:: Supplied records

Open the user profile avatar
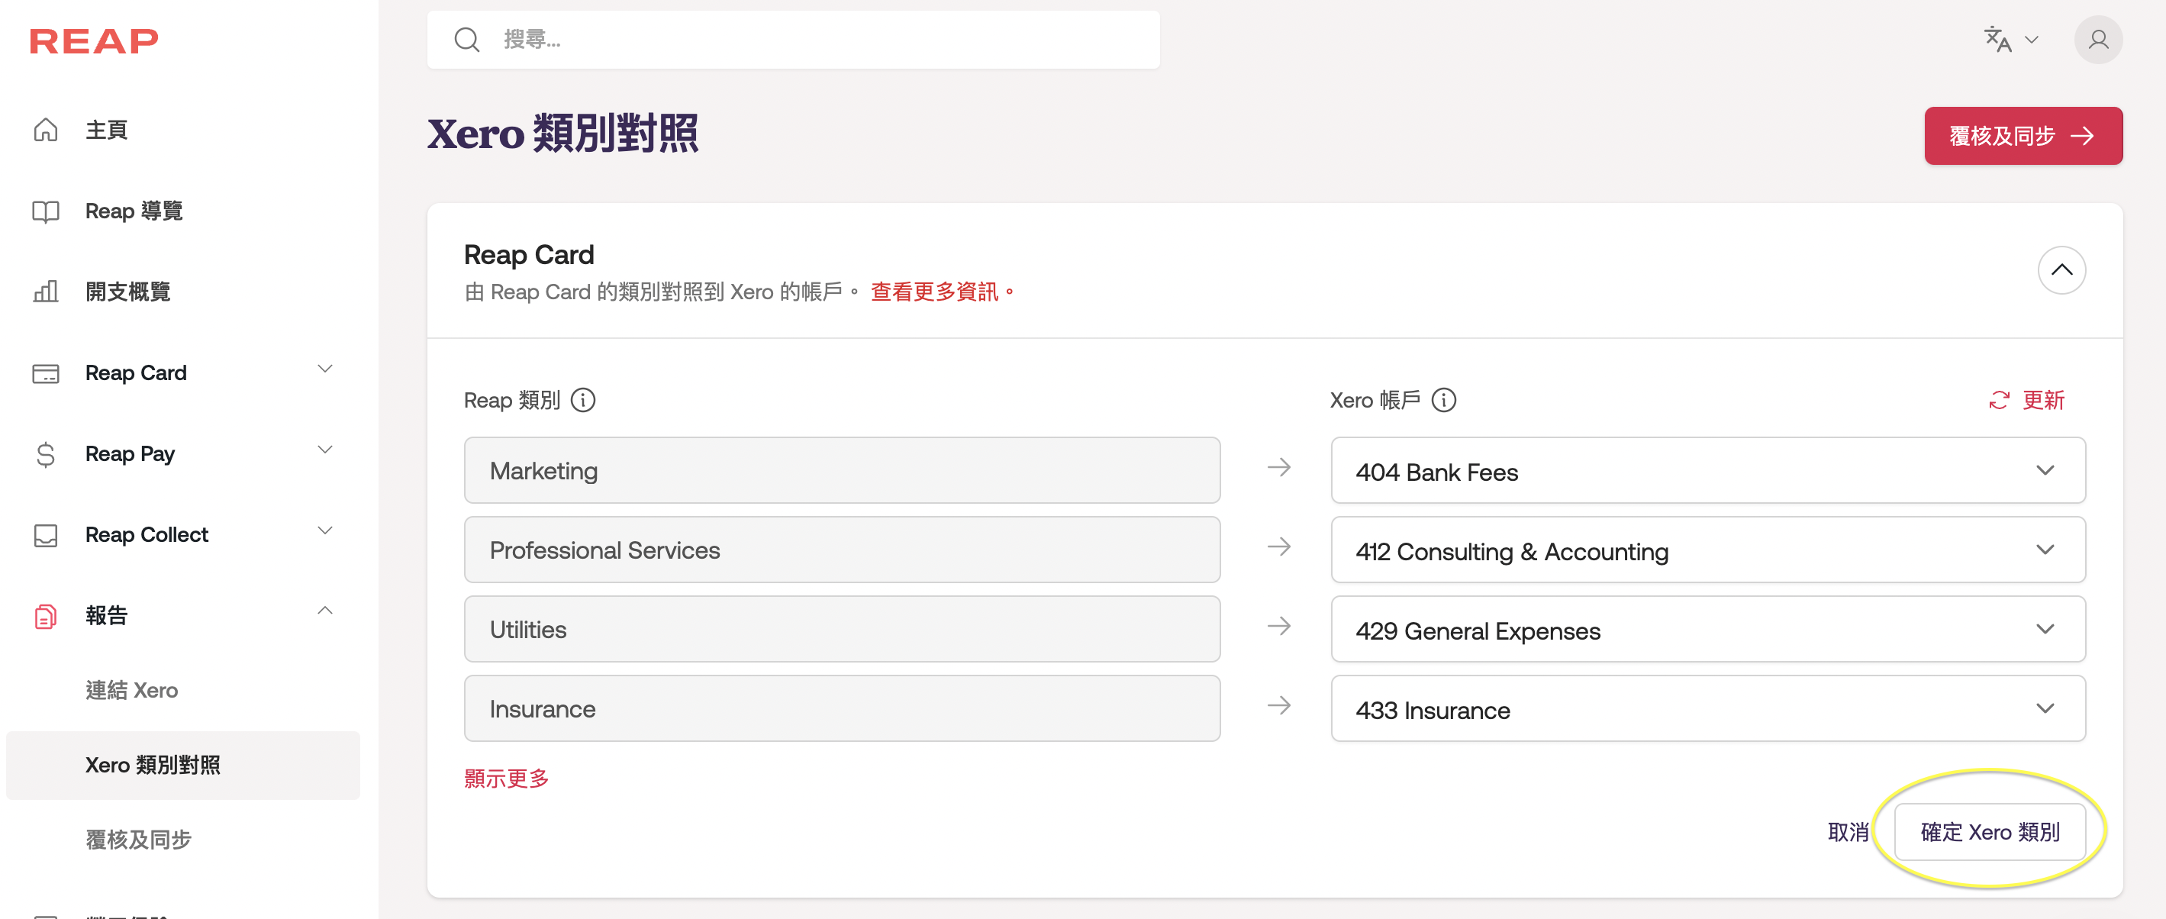This screenshot has height=919, width=2166. click(2097, 40)
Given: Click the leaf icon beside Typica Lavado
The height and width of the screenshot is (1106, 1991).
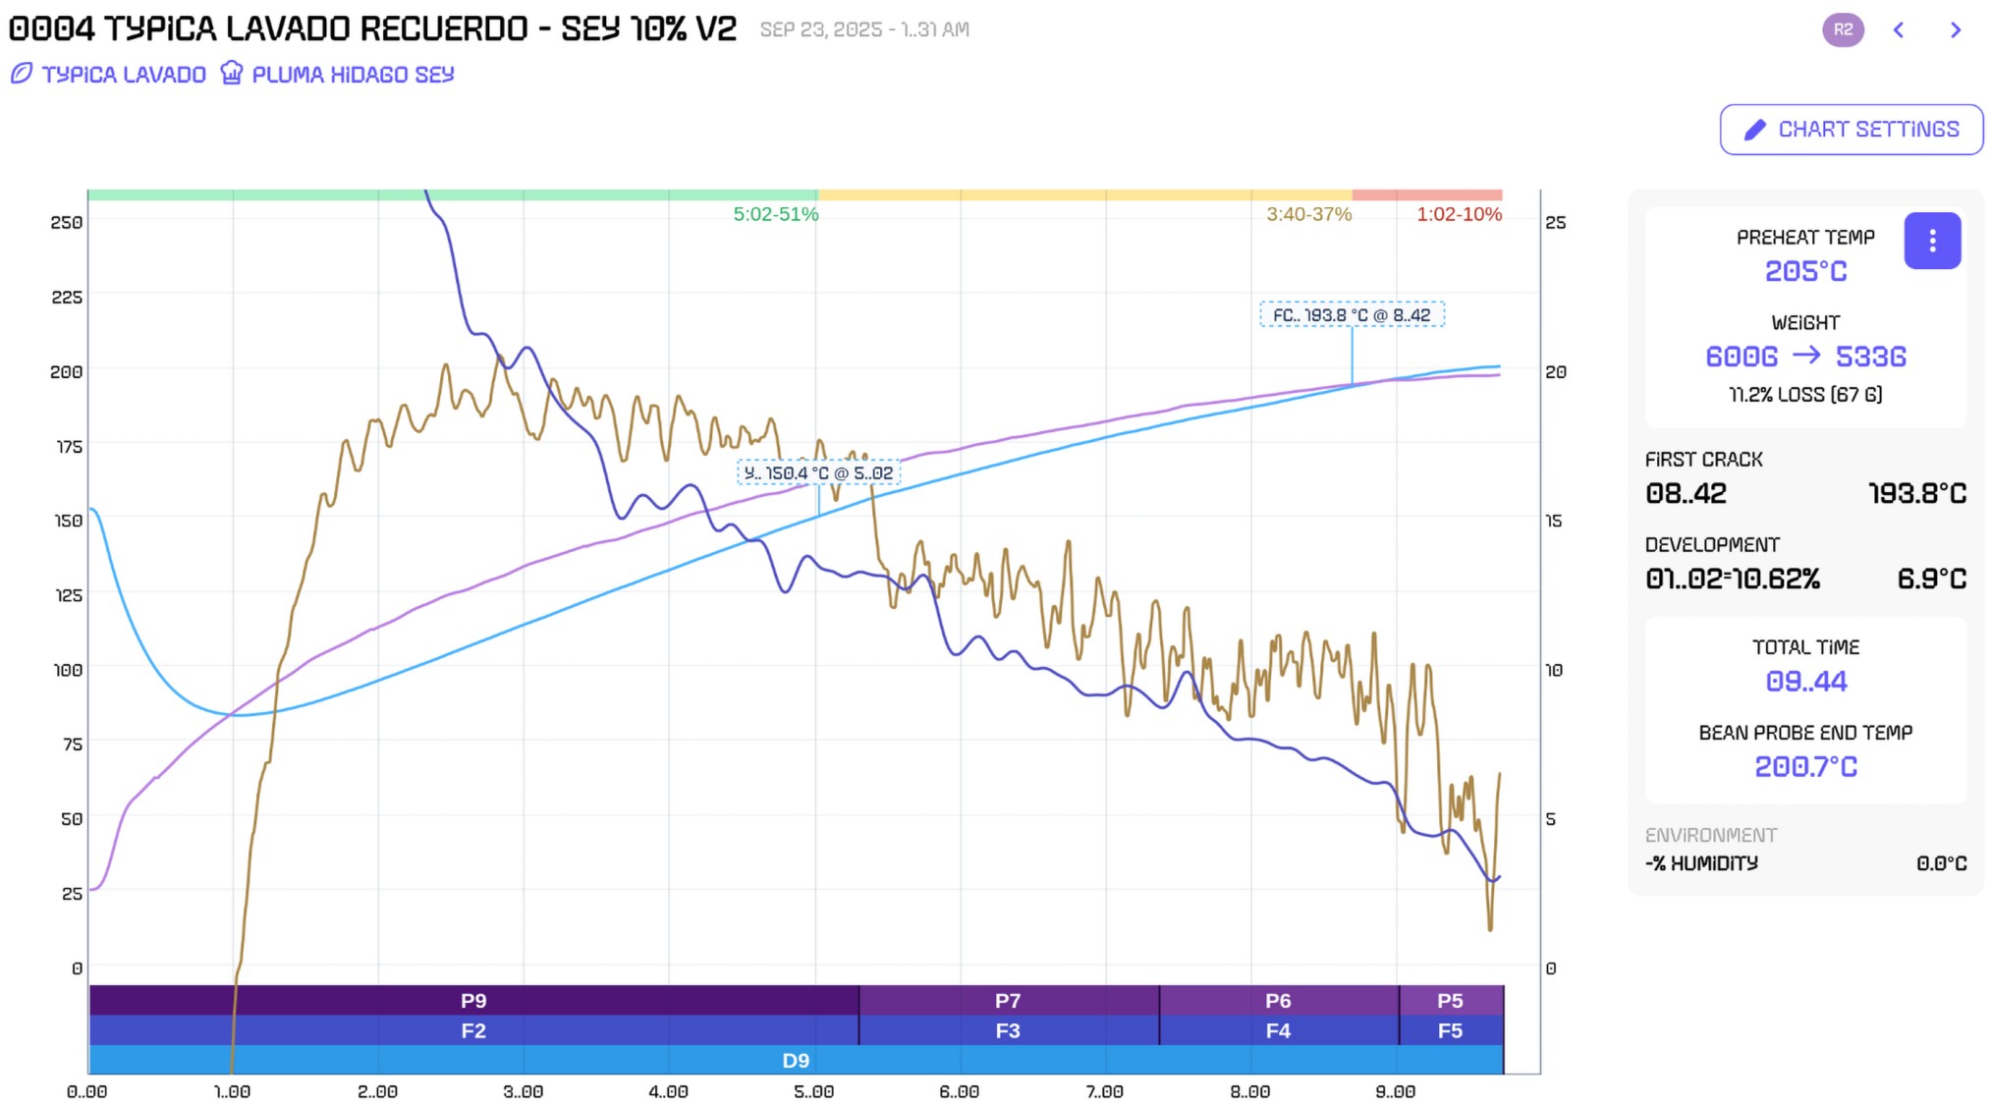Looking at the screenshot, I should pos(22,74).
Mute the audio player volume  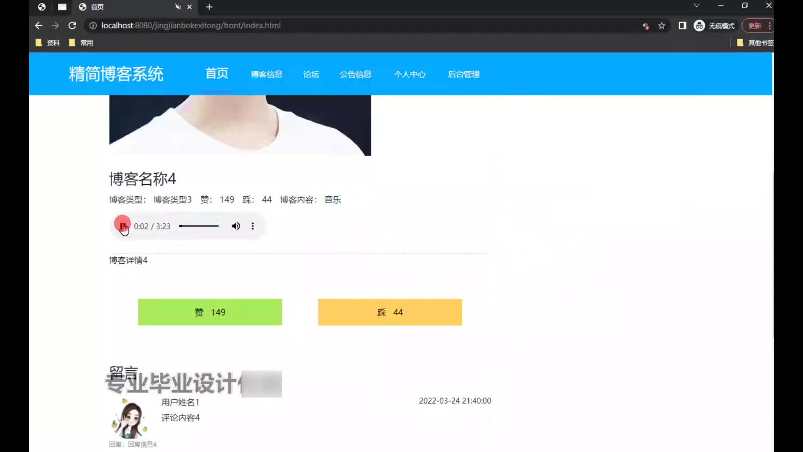click(x=236, y=226)
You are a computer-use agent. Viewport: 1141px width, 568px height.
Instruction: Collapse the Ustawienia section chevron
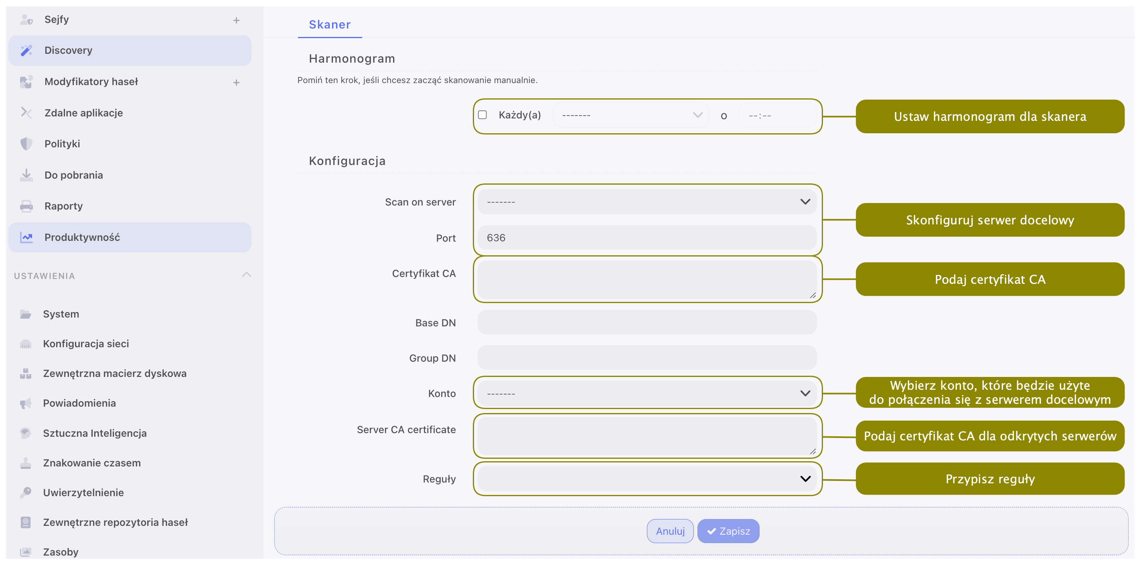[x=246, y=275]
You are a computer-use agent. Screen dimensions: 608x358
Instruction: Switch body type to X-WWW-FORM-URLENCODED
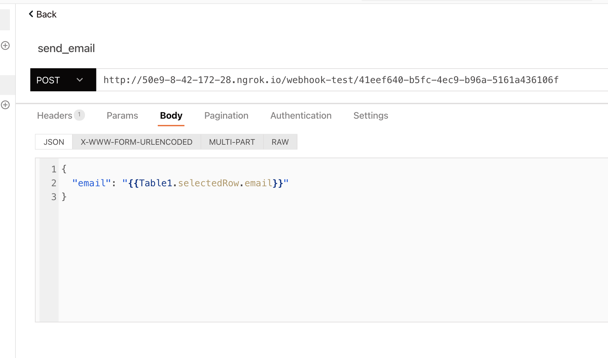coord(136,142)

::::

What to produce: For each line above that includes "computer", make a copy.

Output of the exercise:
You are a computer-use agent. Viewport: 1141px width, 568px height.
You are a computer-use agent. Screen dimensions: 608x358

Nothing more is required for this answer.